• DOCUMENT:
# # # # #
Easter Sunday - April 16, 2017
Text: John 20:1-18
Hallelujah,
friends, Christ is risen! !El Señor resucitó¡
The cross that bore our Lord and Savior stands empty, and love has triumphed
over the grave! This morning we cry “Alleluia!” and sing for joy because the dark
night has passed, and at long last Easter morning has come! The strife is over,
the battle is won!
Liturgically
speaking, of course. This last week, Holy Week, we remembered and reenacted the
events of the final week of Jesus’ earthly life. We paraded into the sanctuary
waving palms and crying, “Hosanna!” on Palm Sunday. On Maundy Thursday, we
remembered Jesus’ last supper with his disciples, and we shared a meal together
at Ranchos Presbyterian Church. On Good Friday, we heard Jesus’ last words
cried out from the cross, “My God, my God, why have you forsaken me!” And this
morning, Easter morning, we gather to raise our “Alleluias” and to give thanks
that God has in fact not forsaken us,
and will never forsake us. This morning we celebrate the ongoing truth of
resurrection, of new life and joy where we thought death and grief were
impenetrable.
Perhaps
the Easter joy and Alleluias resonate with you this morning…or perhaps they
don’t. In the Church, we go through this cycle of remembering every year,
regardless of what is taking place in our world or in our personal lives. And so,
some years, when we reach Easter Sunday, I am ready to shout Alleluia and sing
for joy! But then some years…it just doesn’t feel right. Some years, it seems
premature to say that the strife is over, to claim God’s victory in our broken,
fallen world.
Some
of you may be familiar with a quote by author Barbara Johnson, who says that Christians
are “an Easter people living in a Good Friday word.” I like the sentiment of
that saying, I really do, but if I’m honest with myself…that’s not how I’ve been
feeling recently. I can definitely relate to the part about living in a Good
Friday world. Look around us. Bombs are dropping; people are starving. Racism,
misogyny, and Islamophobia seem to be gaining new strength in our own country. I
see, and I know, that we are living in a Good Friday world.
What
I’m struggling with – I’m a little embarrassed to admit this – but what I’m
struggling with is the part about being an “Easter people.” I want to be an
Easter person. Theologically, I have every reason to be an Easter person. I
know that the good news of the Gospel that we proclaim this morning and every
morning, is far more powerful than even the most painful circumstances of lives
and our world. But when it comes down to it, there are many days when I simply
don’t feel like a “Easter person.” It’s almost as if I’ve been living in a Good
Friday world so long, that, well, it’s starting to rub off on me.
# # # # #
• TASK SET:
**a)** Reproduce the Easter sermon from "Easter Sunday - April" to "battle is won!".
**b)** Answer these questions from the Easter sermon:
(i) Where did the congregation share a meal on Maundy Thursday?
(ii) Which words of Jesus were heard on Good Friday?
(iii) Which author is named as the source of the quote about Christians being "an Easter people"?
**c)** Put this sentence from the Easter sermon into Spanish: "Some years, it seems premature to say that the strife is over, to claim God's victory in our broken, fallen world."

• RECORDED INFORMATION:
# # # # #
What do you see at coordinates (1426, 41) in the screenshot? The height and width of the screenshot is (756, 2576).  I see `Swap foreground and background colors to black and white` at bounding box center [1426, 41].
# # # # #
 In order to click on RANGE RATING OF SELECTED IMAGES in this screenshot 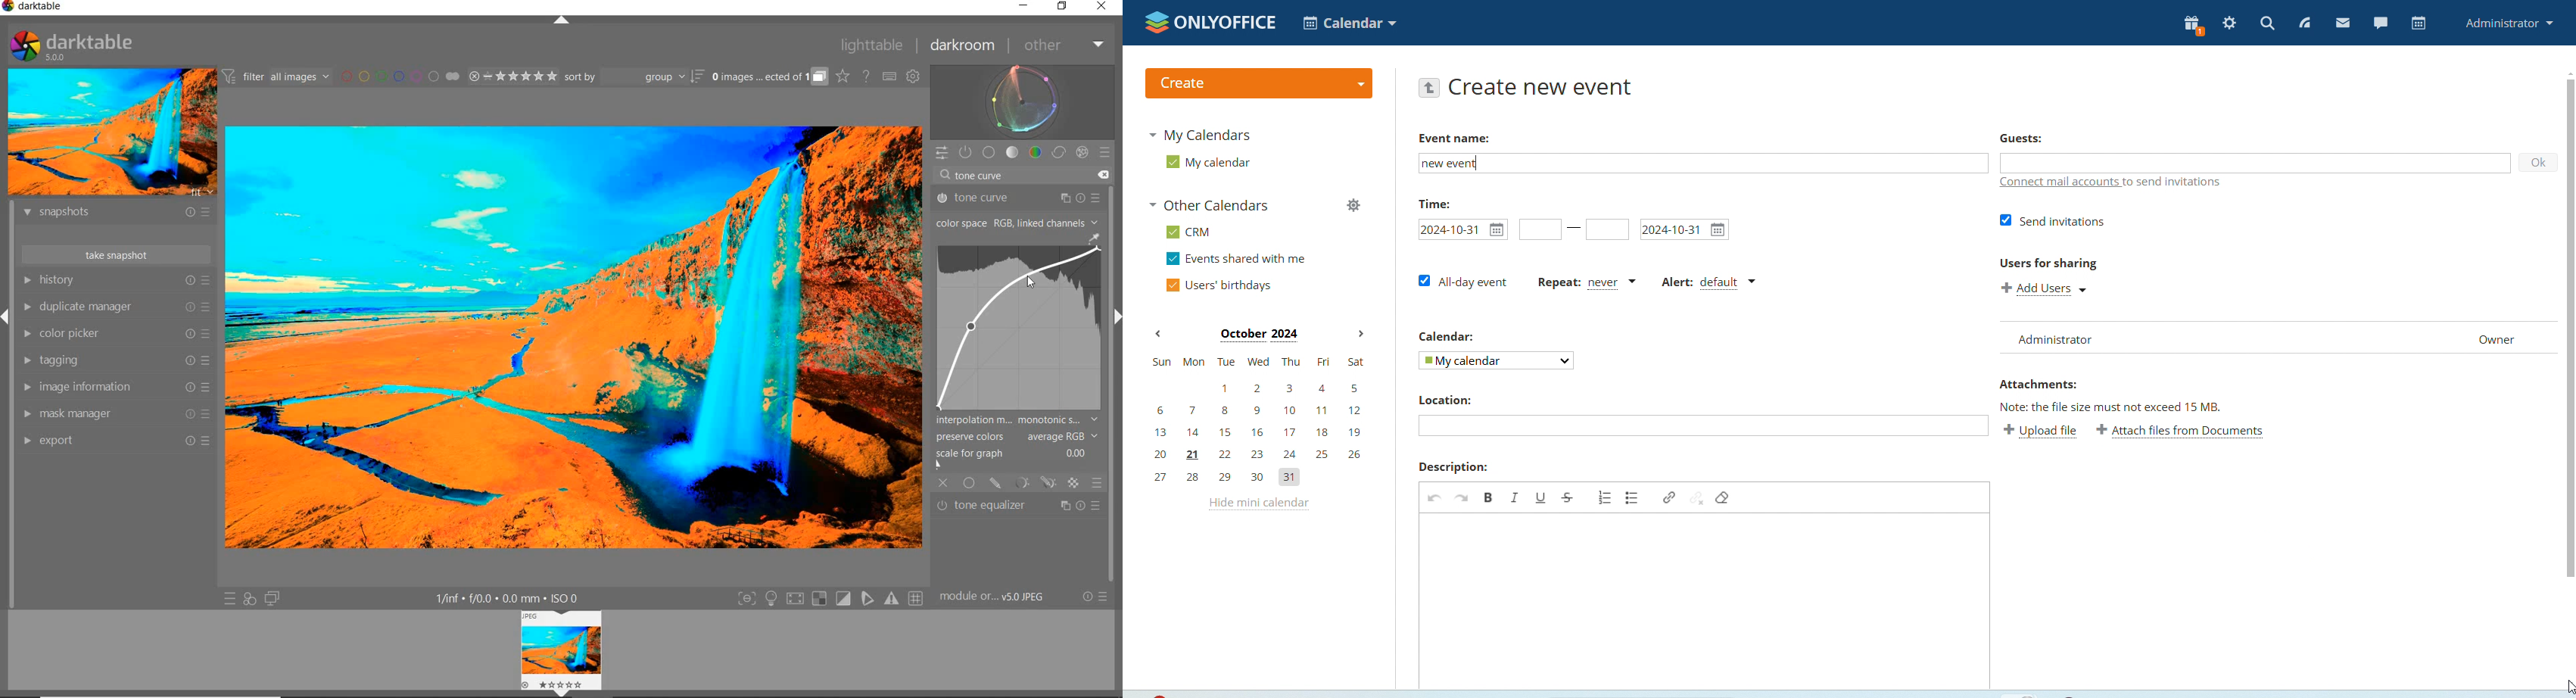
# # # # #
• WORKED ANSWERS:
**a)**
Easter Sunday - April 16, 2017
Text: John 20:1-18
Hallelujah,
friends, Christ is risen! !El Señor resucitó¡
The cross that bore our Lord and Savior stands empty, and love has triumphed
over the grave! This morning we cry “Alleluia!” and sing for joy because the dark
night has passed, and at long last Easter morning has come! The strife is over,
the battle is won!

**b)**
(i) At Ranchos Presbyterian Church.
(ii) "My God, my God, why have you forsaken me!"
(iii) Barbara Johnson.

**c)** Algunos años, parece prematuro decir que la contienda ha terminado, proclamar la victoria de Dios en nuestro mundo quebrantado y caído.